To take a full-screen capture on Windows, simply press the PrtScn (Print Screen) key on your keyboard. This key is usually located on the top right-hand side of the keyboard and may have different labeling, such as PrtSc, PrntScrn, PrtScr, or a similar combination. When you press the PrtScn key, the computer takes a screenshot of the entire screen and stores it in the clipboard. This means that the captured image is not immediately saved as a file on your computer, but rather copied to a temporary storage area.

To retrieve the captured image, you need to paste it into a program that can handle images, such as Paint or Microsoft Word. To do this, open the program and press Ctrl + V or right-click and select Paste from the context menu. If you want to save the captured image as a file, you can use the Save As command in the program's File menu or press Ctrl + S.

Partial screen capture

If you only want to capture a specific part of the screen, such as a window or a selection of text, you can use the Snipping Tool, a built-in program that comes with Windows operating systems since Windows Vista. The Snipping Tool lets you capture a rectangular, free-form, or full-screen snip, which you can save as an image file or copy to the clipboard.

To use the Snipping Tool, follow these steps:

1. Open the Snipping Tool by typing snipping tool in the Windows search box or selecting it from the Start menu or taskbar.

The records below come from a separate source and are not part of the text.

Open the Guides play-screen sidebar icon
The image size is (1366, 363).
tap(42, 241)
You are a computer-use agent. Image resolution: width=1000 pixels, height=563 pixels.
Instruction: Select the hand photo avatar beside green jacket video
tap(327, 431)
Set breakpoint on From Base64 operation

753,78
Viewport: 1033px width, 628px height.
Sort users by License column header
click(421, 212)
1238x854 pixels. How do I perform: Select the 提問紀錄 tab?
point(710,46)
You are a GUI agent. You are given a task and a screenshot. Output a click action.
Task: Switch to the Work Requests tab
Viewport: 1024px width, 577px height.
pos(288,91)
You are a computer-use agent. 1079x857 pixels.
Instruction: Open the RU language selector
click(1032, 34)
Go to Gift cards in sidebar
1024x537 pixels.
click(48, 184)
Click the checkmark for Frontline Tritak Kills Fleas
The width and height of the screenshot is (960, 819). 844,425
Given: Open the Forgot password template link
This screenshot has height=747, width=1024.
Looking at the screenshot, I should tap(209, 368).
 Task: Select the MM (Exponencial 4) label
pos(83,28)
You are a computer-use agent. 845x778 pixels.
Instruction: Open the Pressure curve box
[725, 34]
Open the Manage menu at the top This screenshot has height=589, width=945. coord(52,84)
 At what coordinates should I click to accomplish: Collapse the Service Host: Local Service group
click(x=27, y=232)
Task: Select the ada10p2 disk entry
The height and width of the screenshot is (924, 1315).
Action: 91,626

2. Click on New to start a new capture.

3. Click and drag the cursor over the area you want to capture. You can choose to capture a rectangular snip, a free-form snip, a window snip, or a full-screen snip. To capture a window, simply click on the window you want to capture.

4. Once you have captured the desired area, release the mouse button. The captured image will appear in the Snipping Tool window, where you can annotate it, save it, or copy it to the clipboard.

Other methods

In addition to the PrtScn key and the Snipping Tool, there are other methods you can use to take a screenshot on Windows computers, depending on which version of Windows you are using. Here are some of the most common ones:

1. Windows + PrtScn: This key combination captures a full-screen screenshot and saves it to the Pictures/Screenshots folder in the user's home directory. This method is only available on Windows 8 and later.

2. Alt + PrtScn: This key combination captures the active window and saves it to the clipboard. You can then paste it into an image editor or document.

3. Windows + Shift + S: This key combination opens the Snipping Tool in rectangular snip mode. You can then draw a rectangle around the area you want to capture, which is saved to the clipboard.

Tips and tricks

Taking a screenshot on Windows is a straightforward process, but there are some tips and tricks you can use to make it even more effective and efficient. Here are some of them:

1. Use the Snipping Tool's delay feature to capture menus and tooltips: In the Snipping Tool, you can set a delay of up to five seconds before the screenshot is captured. This allows you to open menus or tooltips before the capture takes place, making it easier to capture them.

2. Use third-party screenshot tools for advanced features: While Windows' built-in screenshot tools are sufficient for most users, there are some third-party tools that offer more advanced features, such as automatic uploading to cloud storage, video recording, and editing tools.

3. Use keyboard shortcuts for faster captures: If you take screenshots frequently, consider memorizing the keyboard shortcuts for the tools you use most often. This can save you time and make it easier to capture the exact image you want.


Taking a screenshot on Windows is a useful and often necessary skill, whether you need to capture an error message, a funny meme, or a design inspiration. With the PrtScn key, the Snipping Tool, and other built-in methods, you can capture any part of your screen with ease. By following the tips and tricks outlined in this article, you can become a master of taking screenshots on Windows and enhance your productivity and creativity.